▶ [Task goal]:
Set down, please, the line that contains "Where should I" and every line that follows it to the end of the records, exactly; do not include pictures.
•••••
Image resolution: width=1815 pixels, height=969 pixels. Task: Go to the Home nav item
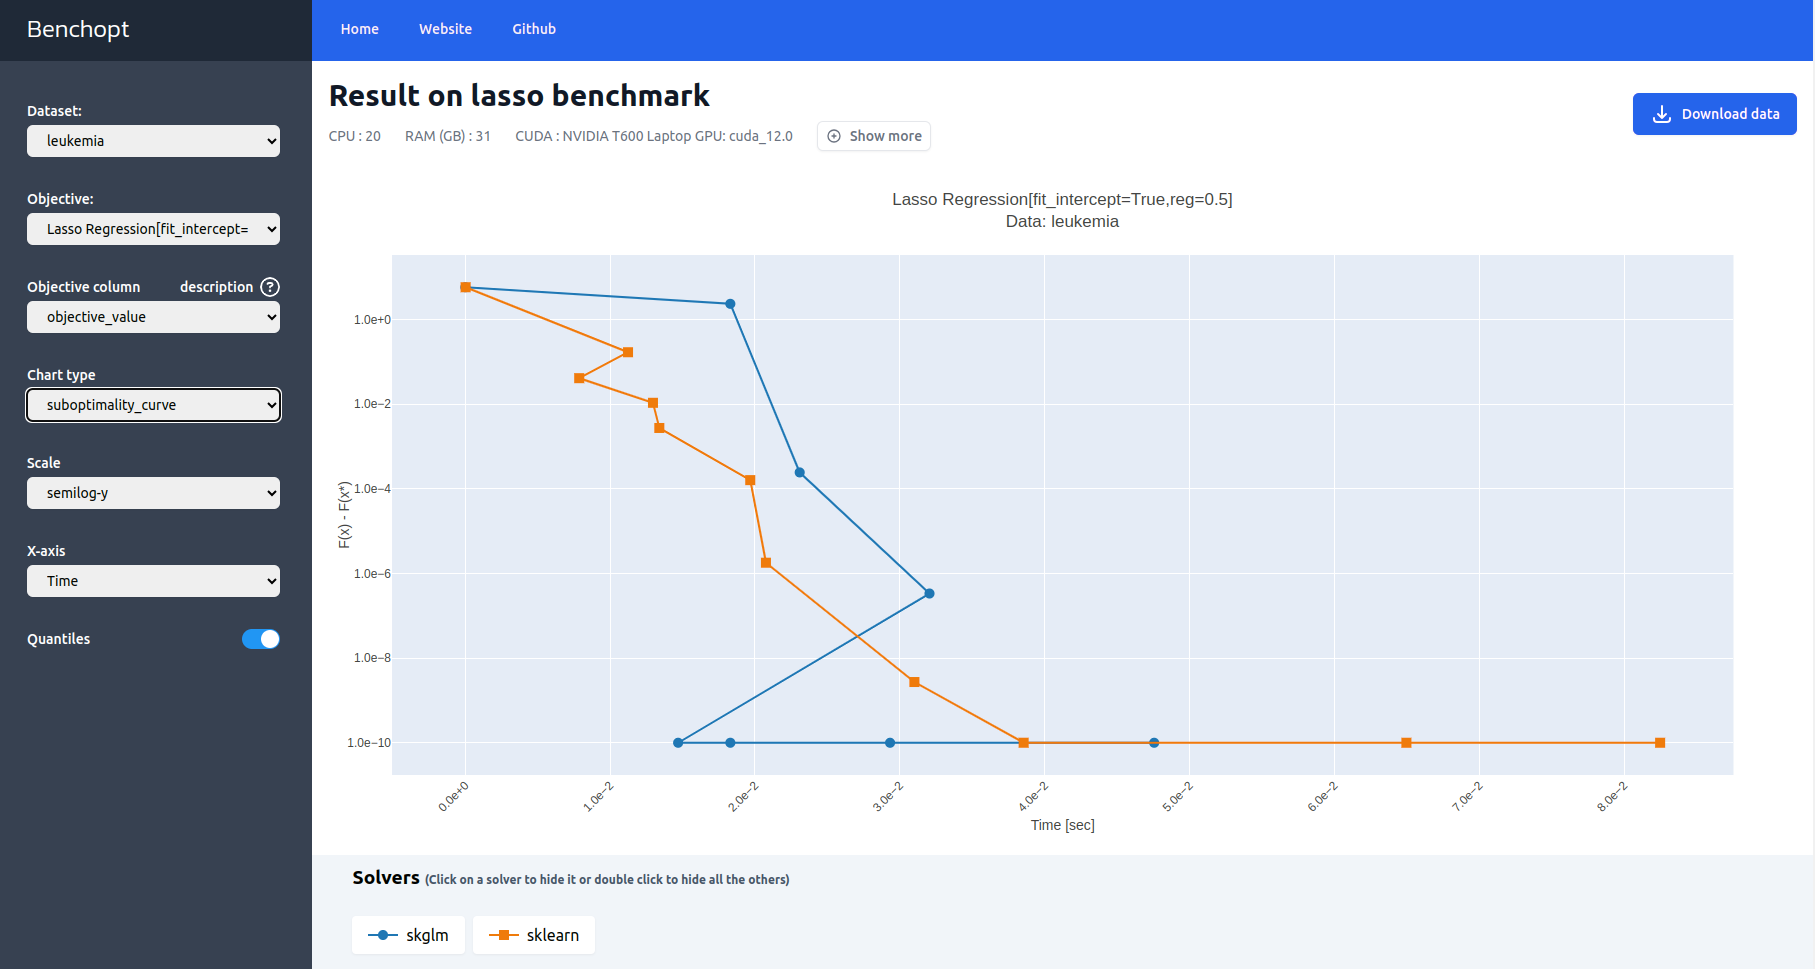click(359, 29)
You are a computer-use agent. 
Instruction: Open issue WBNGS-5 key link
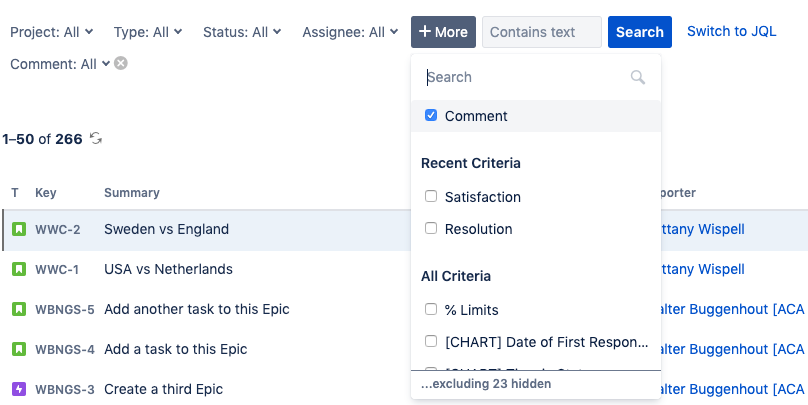(65, 309)
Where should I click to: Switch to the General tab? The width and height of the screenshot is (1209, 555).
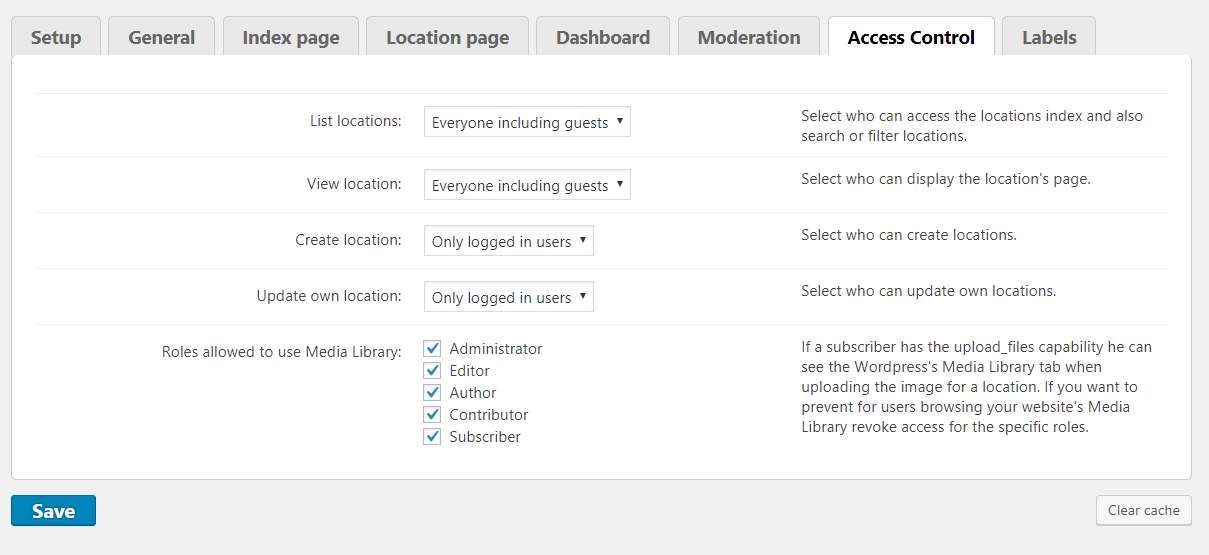pyautogui.click(x=161, y=38)
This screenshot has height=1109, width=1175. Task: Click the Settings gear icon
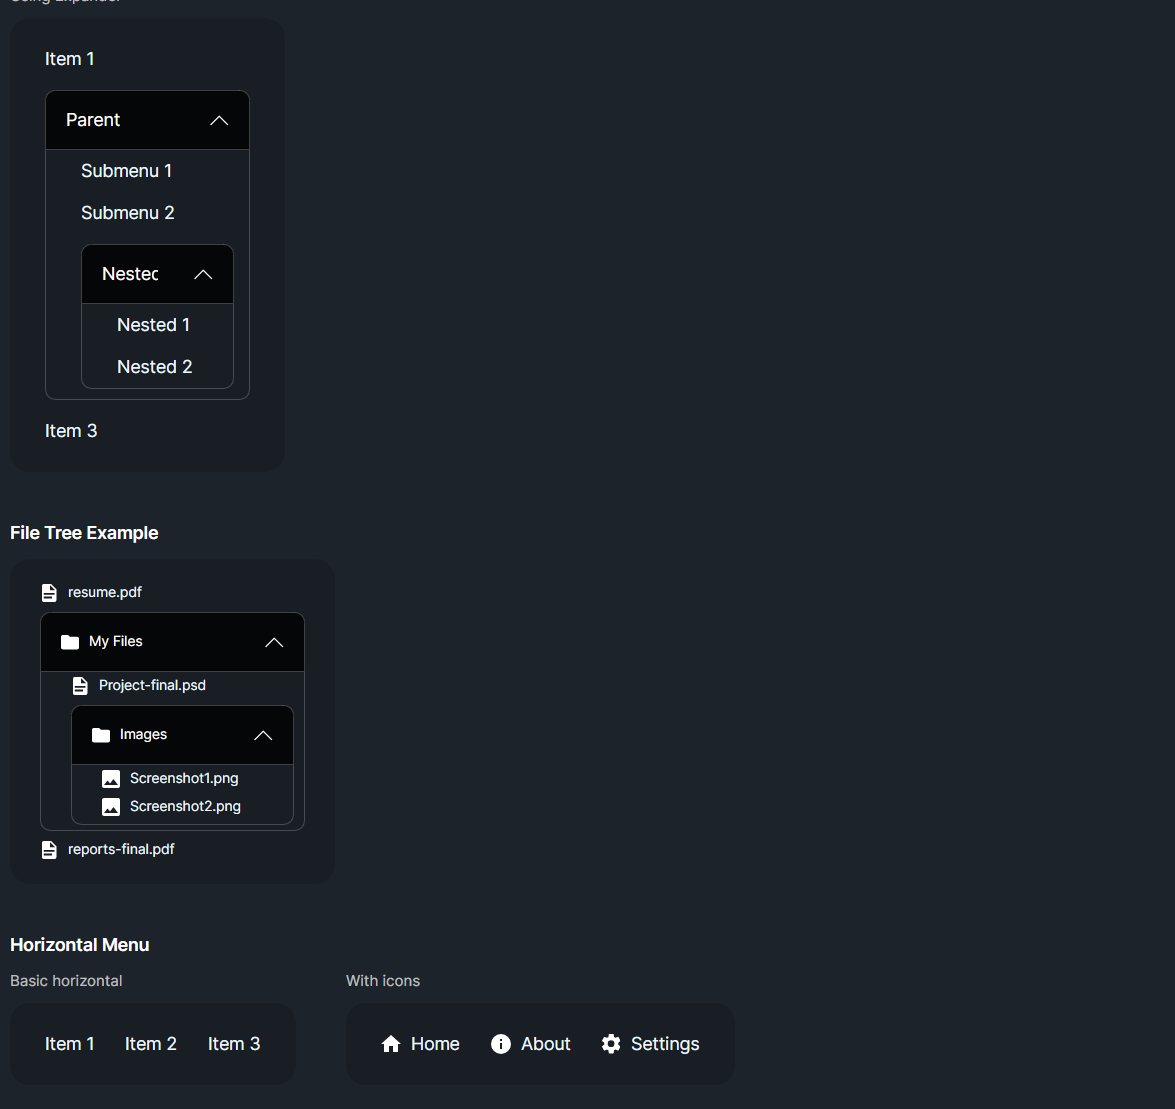[610, 1043]
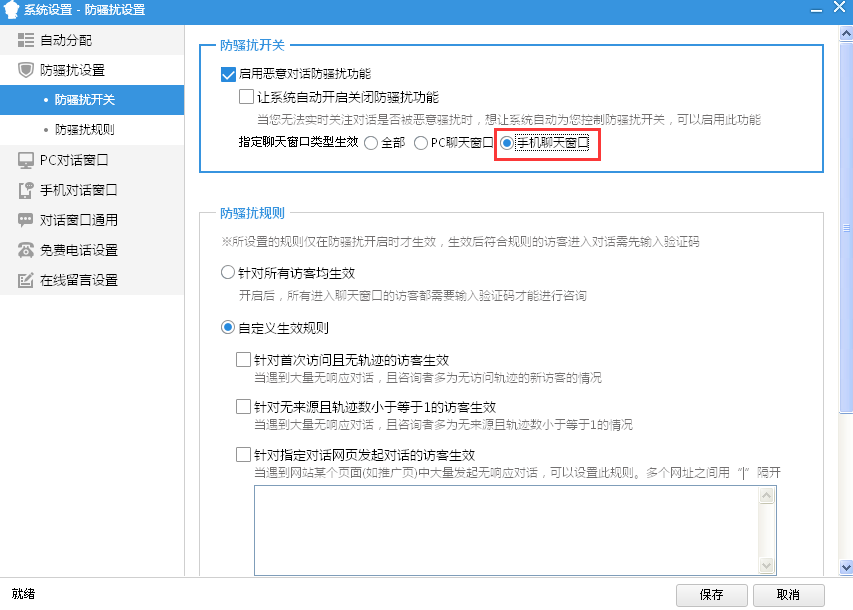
•••••
▶ [Response to the task]:
Where should I click to: Switch to the General tab? The width and height of the screenshot is (1209, 555).
pyautogui.click(x=161, y=38)
This screenshot has height=1109, width=1175. Task: Click the Settings gear icon
[610, 1043]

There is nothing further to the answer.